Chief executive Tony Durrant said it had been a strong first half for the group.

“I am particularly pleased with the continued high operating efficiency from our producing portfolio, which has enabled us to reduce our debt by $180m,” he said.

“This puts us in good stead to meet our debt reduction target for the full year, which remains a top priority for the group. In addition, we have retained significant optionality with our future developments and an extremely attractive exploration portfolio which together offer substantial upside exposure.”

As well as a significant rise in output from Catcher, the Elgin Franklin and Huntington North Sea fields, in which Premier has an interest, produced ahead of expectations during the period.

Although its Chim Sao field in Vietnam also delivered ahead of budget, gas production from its Indonesian asset fell due to availability of lower-cost LNG gas.

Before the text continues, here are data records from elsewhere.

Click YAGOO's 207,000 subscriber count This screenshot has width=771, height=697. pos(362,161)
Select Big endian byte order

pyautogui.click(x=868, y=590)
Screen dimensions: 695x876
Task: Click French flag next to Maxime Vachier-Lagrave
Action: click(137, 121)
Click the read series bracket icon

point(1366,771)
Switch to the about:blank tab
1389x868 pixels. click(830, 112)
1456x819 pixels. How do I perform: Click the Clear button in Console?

Premier said formal approval for two satellite oil fields at Catcher, which lies 170 kilometres south-east of Aberdeen, is expected next month and the Tolmount development that it will operate remains on schedule and budget.

David Barclay at Brewin Dolphin in Aberdeen said the update showed that Premier “continues to head in the right direction”.

He said: “Reducing leverage has been the major focus for the company in recent times and analysts will hope debt levels can pass through the $2bn mark in the near future. In production terms, Premier is doing well, with many of its assets outperforming expectations.”

However, he added that Premier’s share price is likely to continue to be buffeted by oil price volatility, “which has seen shareholders endure a torrid time over the past few years”.

Meanwhile, AIM-quoted United Oil & Gas yesterday sold two blocks in the North Sea to Malaysia’s Hibiscus Petroleum in a deal worth up to $5m. United acquired the blocks last year.